■ **THE INPUT**:
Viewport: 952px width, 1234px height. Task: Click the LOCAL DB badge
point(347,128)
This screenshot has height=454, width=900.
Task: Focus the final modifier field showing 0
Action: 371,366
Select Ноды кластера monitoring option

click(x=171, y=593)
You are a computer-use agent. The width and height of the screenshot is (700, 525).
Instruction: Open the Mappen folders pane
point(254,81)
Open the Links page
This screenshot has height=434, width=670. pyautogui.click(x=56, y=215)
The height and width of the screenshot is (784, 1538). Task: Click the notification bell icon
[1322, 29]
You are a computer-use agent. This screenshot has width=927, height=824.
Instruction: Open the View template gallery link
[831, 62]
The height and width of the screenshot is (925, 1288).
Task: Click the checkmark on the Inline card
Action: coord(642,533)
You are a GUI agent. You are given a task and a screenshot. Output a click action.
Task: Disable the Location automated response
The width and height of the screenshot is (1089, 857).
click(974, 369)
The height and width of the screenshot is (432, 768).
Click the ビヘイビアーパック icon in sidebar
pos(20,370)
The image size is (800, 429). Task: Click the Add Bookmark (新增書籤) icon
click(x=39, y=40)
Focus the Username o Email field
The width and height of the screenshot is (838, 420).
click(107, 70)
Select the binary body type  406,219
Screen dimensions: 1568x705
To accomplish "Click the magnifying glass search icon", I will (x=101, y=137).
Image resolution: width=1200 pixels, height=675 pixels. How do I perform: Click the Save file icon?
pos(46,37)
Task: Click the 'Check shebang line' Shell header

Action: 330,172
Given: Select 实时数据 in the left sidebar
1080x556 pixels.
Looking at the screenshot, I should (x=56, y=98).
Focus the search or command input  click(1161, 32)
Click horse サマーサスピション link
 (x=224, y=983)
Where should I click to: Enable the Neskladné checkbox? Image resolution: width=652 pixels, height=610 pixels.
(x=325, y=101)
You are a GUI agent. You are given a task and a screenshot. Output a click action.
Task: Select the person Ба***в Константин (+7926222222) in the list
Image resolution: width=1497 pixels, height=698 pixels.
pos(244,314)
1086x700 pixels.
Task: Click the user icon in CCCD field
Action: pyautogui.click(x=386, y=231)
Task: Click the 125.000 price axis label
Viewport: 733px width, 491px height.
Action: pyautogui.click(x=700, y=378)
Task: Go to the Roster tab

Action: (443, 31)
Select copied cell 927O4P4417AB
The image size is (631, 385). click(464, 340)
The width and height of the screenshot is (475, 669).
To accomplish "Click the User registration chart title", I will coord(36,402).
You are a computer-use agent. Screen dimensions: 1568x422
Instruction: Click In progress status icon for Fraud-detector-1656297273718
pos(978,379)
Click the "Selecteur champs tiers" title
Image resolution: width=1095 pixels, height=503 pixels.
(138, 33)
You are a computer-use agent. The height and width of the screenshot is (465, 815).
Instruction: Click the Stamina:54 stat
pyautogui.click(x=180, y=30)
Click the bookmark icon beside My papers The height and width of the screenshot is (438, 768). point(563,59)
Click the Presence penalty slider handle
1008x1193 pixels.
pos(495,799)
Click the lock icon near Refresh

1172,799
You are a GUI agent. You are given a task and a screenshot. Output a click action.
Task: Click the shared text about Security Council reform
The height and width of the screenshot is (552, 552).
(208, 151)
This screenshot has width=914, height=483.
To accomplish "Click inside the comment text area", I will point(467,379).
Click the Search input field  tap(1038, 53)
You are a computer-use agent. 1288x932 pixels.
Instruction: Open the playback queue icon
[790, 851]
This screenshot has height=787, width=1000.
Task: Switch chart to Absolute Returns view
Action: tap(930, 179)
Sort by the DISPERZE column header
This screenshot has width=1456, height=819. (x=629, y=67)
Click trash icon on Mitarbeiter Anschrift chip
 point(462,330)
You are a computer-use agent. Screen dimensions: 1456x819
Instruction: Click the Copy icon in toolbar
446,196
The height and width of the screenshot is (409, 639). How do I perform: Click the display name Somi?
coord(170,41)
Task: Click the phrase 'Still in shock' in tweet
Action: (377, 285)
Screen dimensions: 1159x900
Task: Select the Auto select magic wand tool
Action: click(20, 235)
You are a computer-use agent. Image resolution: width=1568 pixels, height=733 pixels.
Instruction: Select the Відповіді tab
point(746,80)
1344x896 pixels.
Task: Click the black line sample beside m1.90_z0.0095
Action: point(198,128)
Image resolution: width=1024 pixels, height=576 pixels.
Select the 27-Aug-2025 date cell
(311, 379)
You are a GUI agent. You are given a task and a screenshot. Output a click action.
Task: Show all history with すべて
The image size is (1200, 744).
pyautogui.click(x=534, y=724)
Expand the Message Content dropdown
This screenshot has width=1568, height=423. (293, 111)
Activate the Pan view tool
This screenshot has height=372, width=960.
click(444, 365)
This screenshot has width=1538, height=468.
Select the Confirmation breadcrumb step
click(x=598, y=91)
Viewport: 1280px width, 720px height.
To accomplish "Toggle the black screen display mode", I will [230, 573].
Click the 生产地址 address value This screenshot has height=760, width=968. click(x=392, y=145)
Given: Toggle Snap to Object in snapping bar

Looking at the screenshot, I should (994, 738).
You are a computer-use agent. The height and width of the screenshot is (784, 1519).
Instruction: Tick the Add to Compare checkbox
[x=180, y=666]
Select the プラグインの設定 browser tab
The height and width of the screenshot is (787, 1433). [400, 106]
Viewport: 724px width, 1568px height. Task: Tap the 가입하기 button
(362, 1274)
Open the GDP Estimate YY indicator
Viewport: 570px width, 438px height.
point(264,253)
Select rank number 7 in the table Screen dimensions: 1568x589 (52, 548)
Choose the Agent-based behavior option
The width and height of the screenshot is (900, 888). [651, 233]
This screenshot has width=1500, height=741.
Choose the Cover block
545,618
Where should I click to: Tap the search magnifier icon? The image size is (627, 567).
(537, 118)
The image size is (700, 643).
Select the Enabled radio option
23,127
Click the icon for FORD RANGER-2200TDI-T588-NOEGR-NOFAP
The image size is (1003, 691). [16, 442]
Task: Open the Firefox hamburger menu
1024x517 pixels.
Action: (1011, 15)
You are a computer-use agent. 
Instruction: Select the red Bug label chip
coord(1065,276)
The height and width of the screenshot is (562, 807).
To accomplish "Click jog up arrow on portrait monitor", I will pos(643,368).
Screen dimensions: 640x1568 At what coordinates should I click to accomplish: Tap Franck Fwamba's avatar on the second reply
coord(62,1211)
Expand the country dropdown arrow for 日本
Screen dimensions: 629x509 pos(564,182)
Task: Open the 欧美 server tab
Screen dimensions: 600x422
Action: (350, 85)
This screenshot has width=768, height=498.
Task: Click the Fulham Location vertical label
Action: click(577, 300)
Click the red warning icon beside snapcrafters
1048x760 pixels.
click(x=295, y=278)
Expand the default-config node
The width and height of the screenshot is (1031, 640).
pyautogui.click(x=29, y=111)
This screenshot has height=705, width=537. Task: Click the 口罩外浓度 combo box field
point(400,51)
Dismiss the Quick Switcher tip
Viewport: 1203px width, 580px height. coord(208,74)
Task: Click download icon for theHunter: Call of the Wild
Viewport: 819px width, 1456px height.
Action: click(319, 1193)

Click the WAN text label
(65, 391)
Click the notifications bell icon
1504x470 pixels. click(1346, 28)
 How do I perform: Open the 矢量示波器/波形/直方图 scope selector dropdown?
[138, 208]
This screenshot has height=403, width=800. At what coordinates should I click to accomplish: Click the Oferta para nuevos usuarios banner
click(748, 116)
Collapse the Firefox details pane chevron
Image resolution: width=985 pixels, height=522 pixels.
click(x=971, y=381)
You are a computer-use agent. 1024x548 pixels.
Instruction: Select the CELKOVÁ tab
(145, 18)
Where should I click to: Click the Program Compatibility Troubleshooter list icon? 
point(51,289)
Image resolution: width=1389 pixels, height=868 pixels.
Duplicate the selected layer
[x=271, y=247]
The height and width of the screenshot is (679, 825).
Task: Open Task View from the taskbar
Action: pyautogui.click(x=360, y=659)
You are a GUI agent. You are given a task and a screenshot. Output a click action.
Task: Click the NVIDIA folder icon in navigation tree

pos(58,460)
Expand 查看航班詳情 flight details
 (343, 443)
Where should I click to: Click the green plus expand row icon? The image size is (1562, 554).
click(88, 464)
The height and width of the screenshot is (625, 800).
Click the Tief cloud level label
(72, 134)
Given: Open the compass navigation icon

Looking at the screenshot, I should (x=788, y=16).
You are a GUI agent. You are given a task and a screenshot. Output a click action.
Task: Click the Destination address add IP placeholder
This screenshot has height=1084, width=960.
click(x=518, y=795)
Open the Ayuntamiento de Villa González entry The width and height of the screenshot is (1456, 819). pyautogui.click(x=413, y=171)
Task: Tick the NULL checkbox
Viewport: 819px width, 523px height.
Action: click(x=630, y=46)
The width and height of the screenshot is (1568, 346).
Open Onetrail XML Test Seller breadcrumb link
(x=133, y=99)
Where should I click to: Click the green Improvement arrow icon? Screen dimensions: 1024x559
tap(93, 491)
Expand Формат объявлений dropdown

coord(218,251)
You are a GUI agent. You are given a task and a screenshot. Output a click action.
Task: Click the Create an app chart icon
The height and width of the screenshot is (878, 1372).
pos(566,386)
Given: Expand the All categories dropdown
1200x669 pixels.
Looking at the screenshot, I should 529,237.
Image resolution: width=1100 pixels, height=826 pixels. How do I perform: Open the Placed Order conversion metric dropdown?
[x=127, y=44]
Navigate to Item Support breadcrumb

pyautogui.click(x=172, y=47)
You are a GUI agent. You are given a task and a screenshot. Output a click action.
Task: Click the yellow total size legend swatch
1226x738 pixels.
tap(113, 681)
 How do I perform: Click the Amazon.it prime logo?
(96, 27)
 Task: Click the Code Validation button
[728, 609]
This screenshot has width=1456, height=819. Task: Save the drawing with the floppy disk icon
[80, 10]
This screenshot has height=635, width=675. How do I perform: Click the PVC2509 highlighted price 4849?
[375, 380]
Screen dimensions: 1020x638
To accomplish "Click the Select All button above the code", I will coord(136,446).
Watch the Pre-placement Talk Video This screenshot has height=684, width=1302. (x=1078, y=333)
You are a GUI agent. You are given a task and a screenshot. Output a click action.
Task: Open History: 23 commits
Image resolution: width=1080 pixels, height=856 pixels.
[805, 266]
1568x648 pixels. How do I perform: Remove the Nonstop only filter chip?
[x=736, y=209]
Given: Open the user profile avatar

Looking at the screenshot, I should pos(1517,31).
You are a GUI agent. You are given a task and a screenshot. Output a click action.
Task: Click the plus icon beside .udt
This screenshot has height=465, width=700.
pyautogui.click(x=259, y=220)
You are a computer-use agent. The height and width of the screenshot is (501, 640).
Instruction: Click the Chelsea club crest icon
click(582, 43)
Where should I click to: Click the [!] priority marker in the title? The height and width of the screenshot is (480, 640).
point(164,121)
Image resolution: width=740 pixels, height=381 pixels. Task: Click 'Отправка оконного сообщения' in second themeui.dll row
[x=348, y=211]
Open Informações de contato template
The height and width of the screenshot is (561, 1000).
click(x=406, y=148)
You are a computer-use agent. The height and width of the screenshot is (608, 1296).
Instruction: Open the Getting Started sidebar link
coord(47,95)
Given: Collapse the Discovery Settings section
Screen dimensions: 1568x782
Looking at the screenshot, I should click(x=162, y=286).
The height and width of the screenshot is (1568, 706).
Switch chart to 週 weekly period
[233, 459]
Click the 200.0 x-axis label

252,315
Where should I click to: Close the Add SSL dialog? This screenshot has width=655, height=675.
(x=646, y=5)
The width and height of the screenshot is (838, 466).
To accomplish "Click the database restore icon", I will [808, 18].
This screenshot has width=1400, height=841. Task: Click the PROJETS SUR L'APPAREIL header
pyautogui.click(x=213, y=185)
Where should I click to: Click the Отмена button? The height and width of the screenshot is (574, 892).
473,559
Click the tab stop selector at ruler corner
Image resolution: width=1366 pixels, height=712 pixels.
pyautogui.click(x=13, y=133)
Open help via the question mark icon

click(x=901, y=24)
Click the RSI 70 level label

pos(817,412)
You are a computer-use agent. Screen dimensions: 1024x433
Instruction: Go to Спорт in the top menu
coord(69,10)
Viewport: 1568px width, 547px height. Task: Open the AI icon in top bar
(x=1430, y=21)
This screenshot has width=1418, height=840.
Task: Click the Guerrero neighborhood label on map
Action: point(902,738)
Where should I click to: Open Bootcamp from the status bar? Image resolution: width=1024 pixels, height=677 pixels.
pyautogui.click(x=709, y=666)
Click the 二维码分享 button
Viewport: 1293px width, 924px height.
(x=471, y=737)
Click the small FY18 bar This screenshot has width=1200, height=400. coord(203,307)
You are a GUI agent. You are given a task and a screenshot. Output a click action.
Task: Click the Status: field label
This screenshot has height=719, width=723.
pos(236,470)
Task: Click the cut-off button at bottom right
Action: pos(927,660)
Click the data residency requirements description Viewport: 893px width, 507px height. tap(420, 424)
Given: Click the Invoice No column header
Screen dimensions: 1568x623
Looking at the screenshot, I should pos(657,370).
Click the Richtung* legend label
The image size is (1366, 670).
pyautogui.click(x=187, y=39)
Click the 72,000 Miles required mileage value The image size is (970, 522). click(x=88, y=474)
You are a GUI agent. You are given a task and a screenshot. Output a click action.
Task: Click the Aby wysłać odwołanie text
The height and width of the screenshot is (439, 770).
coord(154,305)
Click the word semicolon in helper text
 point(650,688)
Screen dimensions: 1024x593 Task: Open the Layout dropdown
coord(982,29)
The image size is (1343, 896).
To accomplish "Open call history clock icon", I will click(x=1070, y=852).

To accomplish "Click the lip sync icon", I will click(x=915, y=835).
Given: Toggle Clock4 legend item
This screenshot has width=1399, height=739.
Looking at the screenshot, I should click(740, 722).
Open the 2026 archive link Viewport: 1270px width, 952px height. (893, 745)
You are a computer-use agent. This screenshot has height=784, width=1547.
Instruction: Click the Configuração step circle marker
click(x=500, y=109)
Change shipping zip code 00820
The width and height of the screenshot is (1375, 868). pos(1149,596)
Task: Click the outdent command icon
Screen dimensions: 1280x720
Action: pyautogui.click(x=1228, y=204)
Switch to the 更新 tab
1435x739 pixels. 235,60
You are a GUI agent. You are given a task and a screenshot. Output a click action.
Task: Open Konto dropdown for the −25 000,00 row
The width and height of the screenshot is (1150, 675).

■ **PROMPT**: Reproduce verbatim only the segment of the listing bounded by the line containing "Click the lock icon near Refresh" and the line containing "Click the Search", with both boundary lines included.

■ **SOLUTION FOR THIS PROBLEM**:
Click the lock icon near Refresh

1172,799
You are a GUI agent. You are given a task and a screenshot. Output a click action.
Task: Click the shared text about Security Council reform
The height and width of the screenshot is (552, 552).
(208, 151)
This screenshot has width=914, height=483.
To accomplish "Click inside the comment text area", I will point(467,379).
Click the Search input field  tap(1038, 53)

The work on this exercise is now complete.